#### [Document section]

****

Wednesday, January 11, 2017

Mein Chinese Kampf

Well, well, well!

Well? What word did you expect I'd start my first bloggage in half a year with? In fact I reckoned I'd throw a trifecta of wells at you. A veritable bouquet of wells for my dear readers, both as a "what is going on in this crazy world here?!" as well as Joe Walsh "Hi there how are ya? It's been a long time..."

Since going to the fourth world, I've just been unable to blog. I call China the fourth world because it has the second largest economy in the world, so it's not third world, but so much of what I see there, even in the capital, is stuff that makes me feel like Dr. David Livingstone discovering an unknown, prehistoric tribe that has remained hitherto untouched by civilization! The internet, for example, is a constant challenge in China. Now, I went over there knowing it would be, but China, at every turn, has proven to be about three times as complicated as expected. So I go over there expecting a lot of blocked sites, like anything to do with Google. I got a new Outlook email because my Gmail account doesn't work in China. I KNEW that was going to happen. I expected that. What you don't expect is the general wifi drought that has left every internet stream as no more than a trickle at the best of times. Combine that with cafes, hostels, restaurants and places people go to use internet assuring you that they have internet. Then when you try it you find out, yes, there IS internet, only it doesn't work. Ubiquitous throughout Beijing, these places!

****

#### [Page and screen pointing data]

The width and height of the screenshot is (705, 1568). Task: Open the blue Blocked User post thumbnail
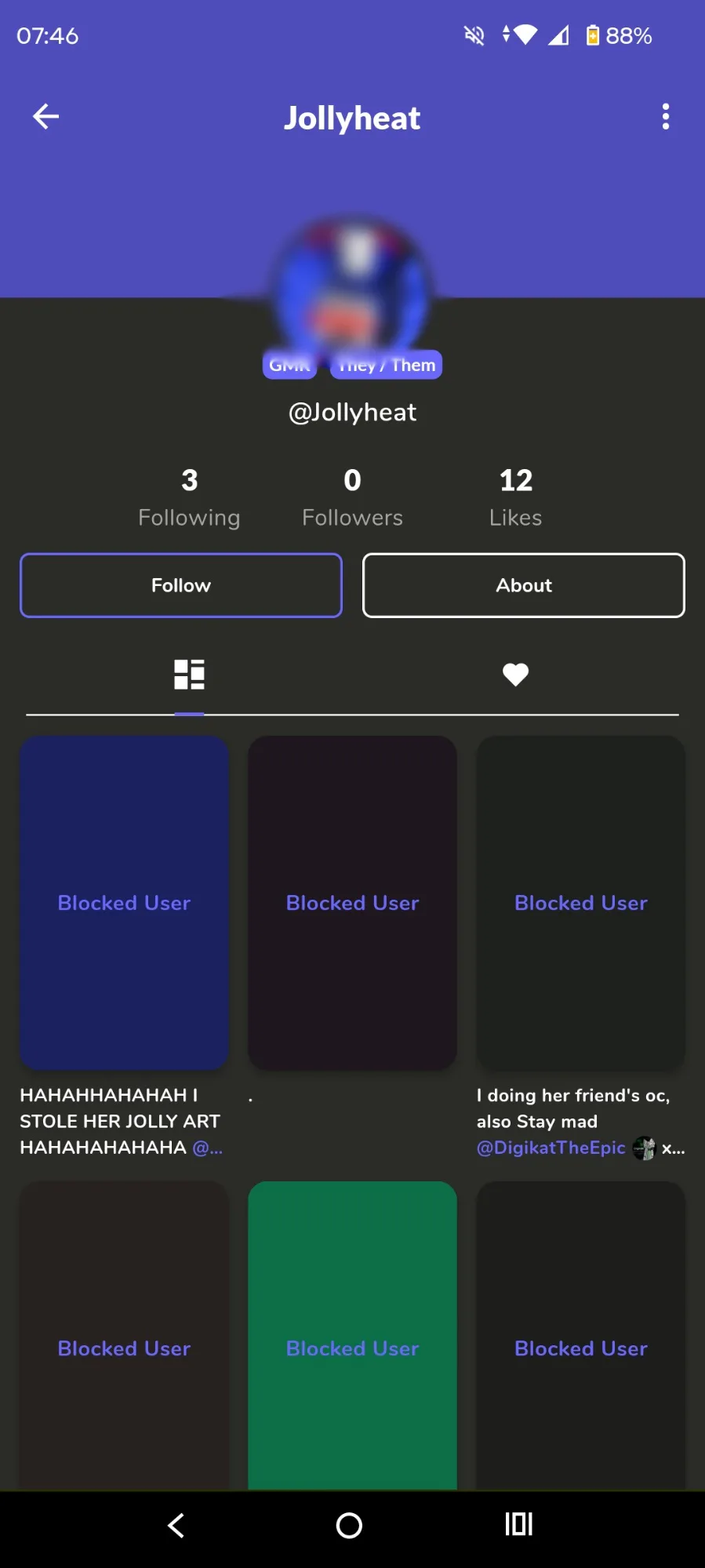pos(124,902)
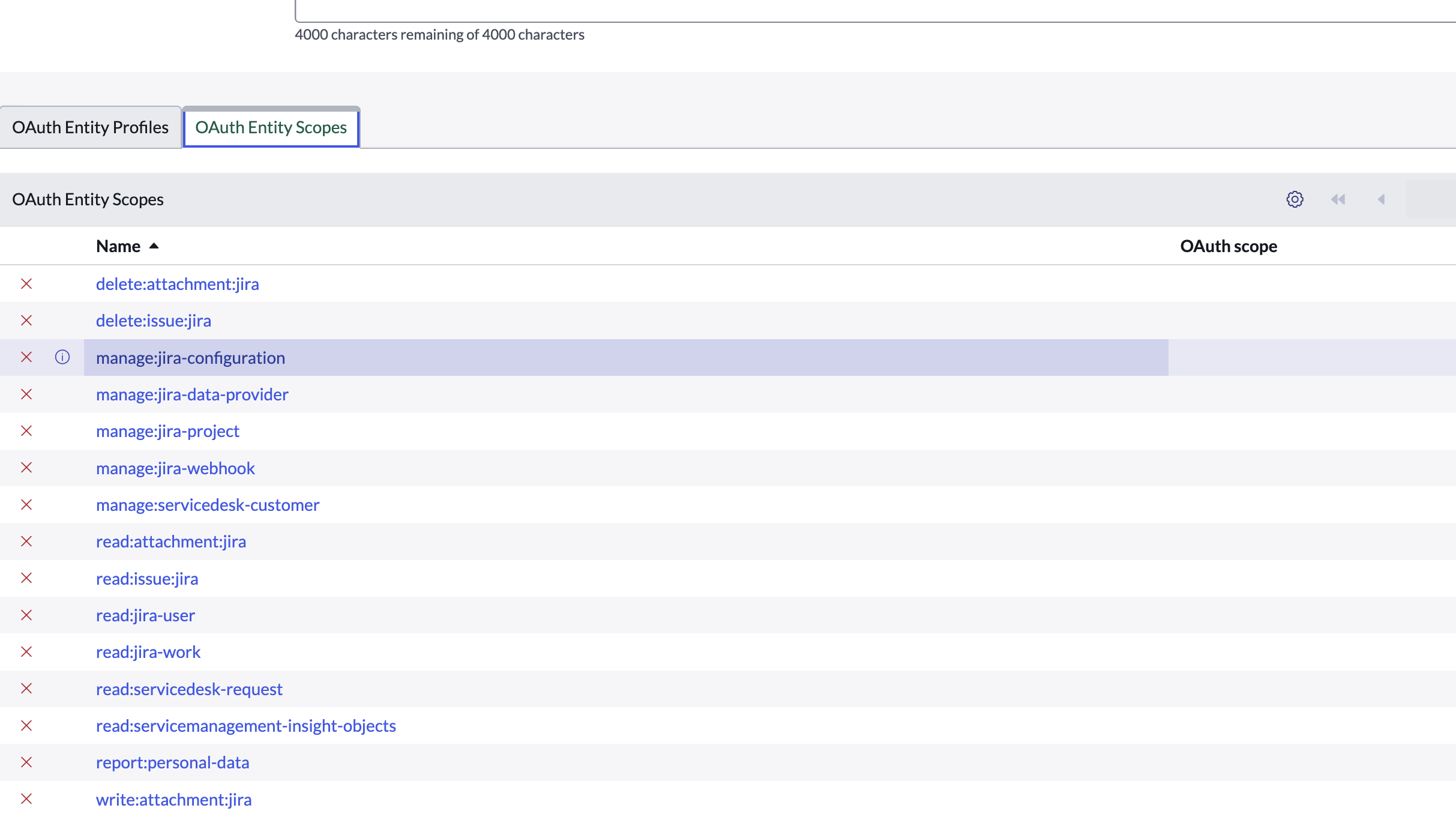
Task: Open the manage:servicedesk-customer link
Action: point(207,505)
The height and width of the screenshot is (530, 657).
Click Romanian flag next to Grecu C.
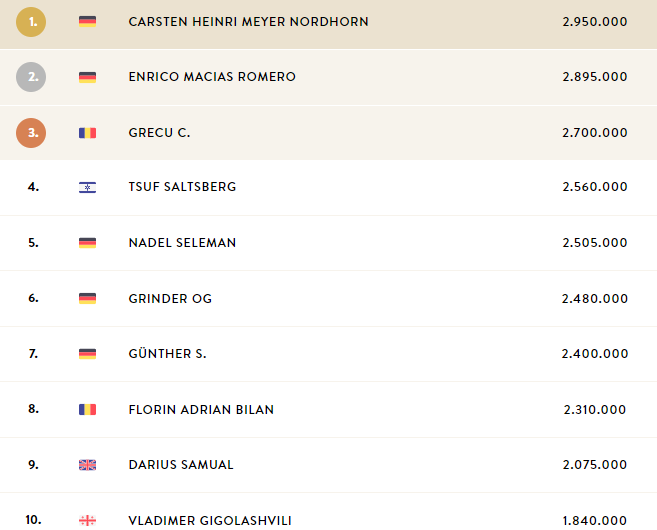pos(87,133)
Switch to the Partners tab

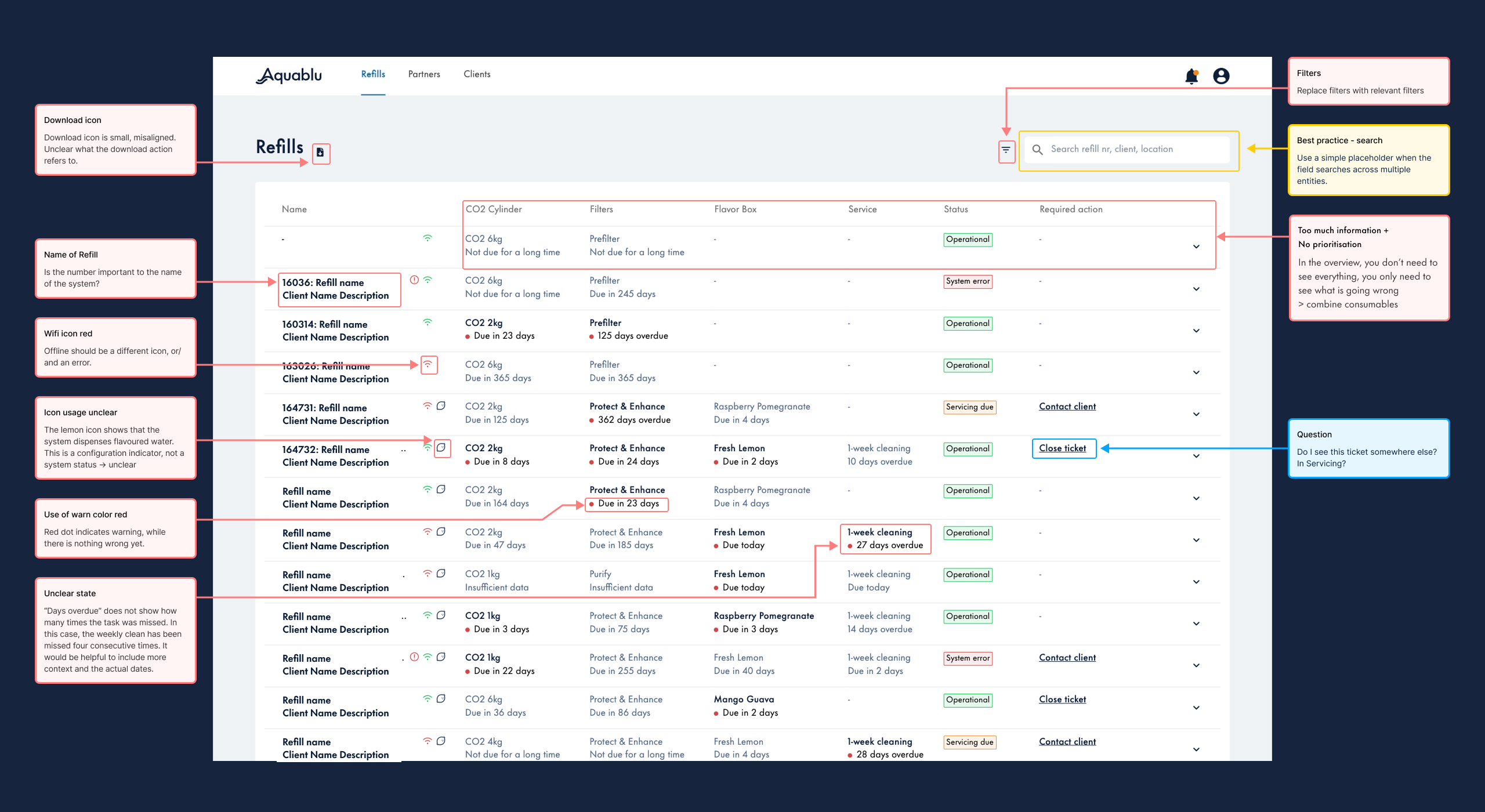(x=424, y=74)
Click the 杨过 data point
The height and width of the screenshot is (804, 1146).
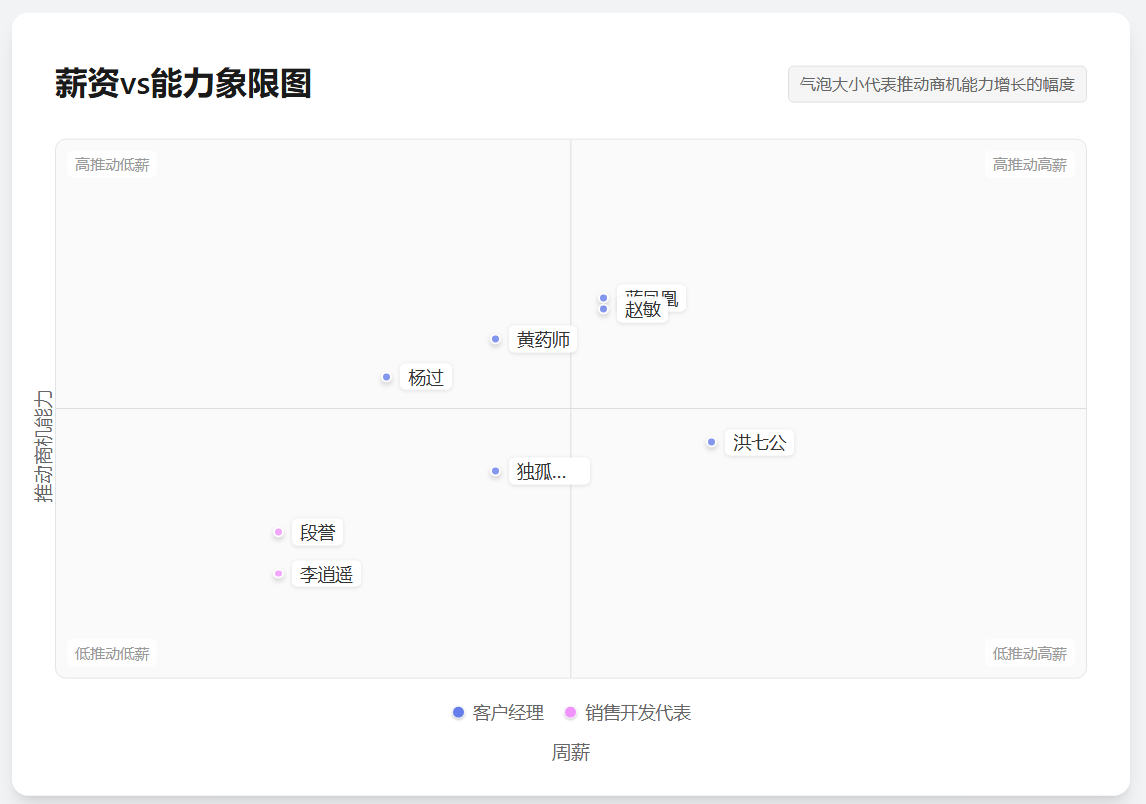(386, 377)
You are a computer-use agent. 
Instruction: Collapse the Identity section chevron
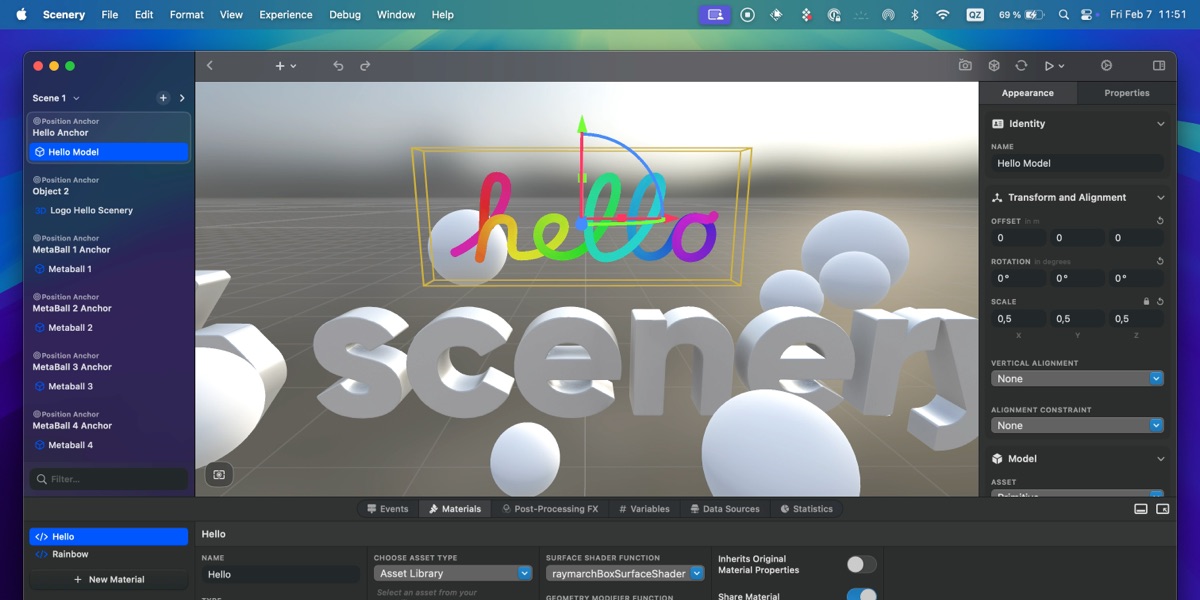[x=1160, y=124]
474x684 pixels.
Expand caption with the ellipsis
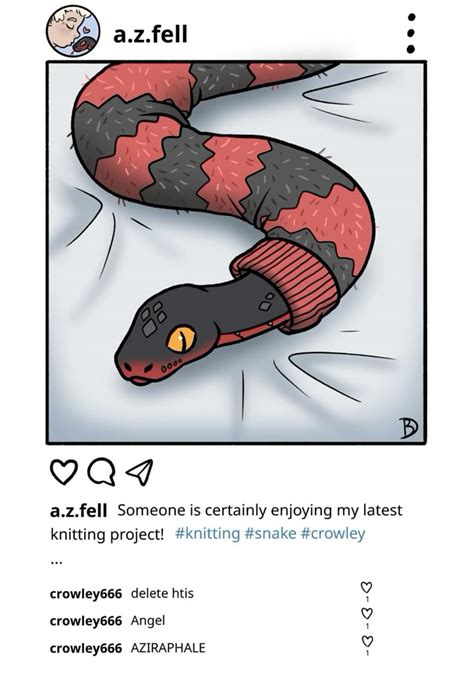point(56,562)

****

#### [Actions to take]
**A.** List the kinds of places that, according to the blog post about China, assure you they have internet.
**B.** In the blog post about China, what did the writer get because the Gmail account doesn't work there?
**C.** Continue the blog post about China from its last sentence.

#### [Exercise responses]
**A.** cafes, hostels, restaurants, and places people go to use internet

**B.** A new Outlook email.

**C.**
So even if I were to get a VPN to give myself a false IP address to enable sites blocked by the Great Firewall of China to work again, I have to try to download it and navigate it using the pitifully slow internet in China, when I can GET internet at all. I managed to hook up to a VPN with the help of a guy who is a bit more tech savvy than myself. He tried several times to download the VPN but the internet cut out after 45 minutes or so and he had to restart the download. This took the better part of a day. A whole day to download something that should take minutes!!! But he got it and then gave it to me. I paid and now use it every time I log onto the internet. So why no bloggage? Because even WITH the VPN, I get an internet stream that is too anemic to do anything and even at that it cuts out on average every minute or two. What I've typed here so far, for example, would have taken me about a day and a half realistically speaking, had I the patience to try for that long from my hostel room in Beijing. I would have flashed up the VPN, then chosen a country. Korea is usually my first choice. The IP address would have been established and I would have gone to Blogger and probably written the three wells before Korea gave up on my weak wifi signaling ass. So back to the VPN. Let's see, how about Azerbaijan? They're usually good. Again, thirty seconds or so till critical mass. Next we'll try Saudi. Okay seems like a decent strength. Now to Blogger. "This page unavailable."

With the amount of work I have to do, I just didn't have time for that nonsense. So, this blog has missed out! No Christmas or New Year's stuff. No updates on the tremendously eventful five months in China, and the insanity at the place where I have been working, nothing about the Korean Queen getting ousted, and, holy moly, nothing about the self-aggrandizing man child who's going to be like Jack lusting after the blood of Ralph and Piggy. Every POTUS has his signature quote and I'm predicting Trump's to be, "I know you are, but what am I?"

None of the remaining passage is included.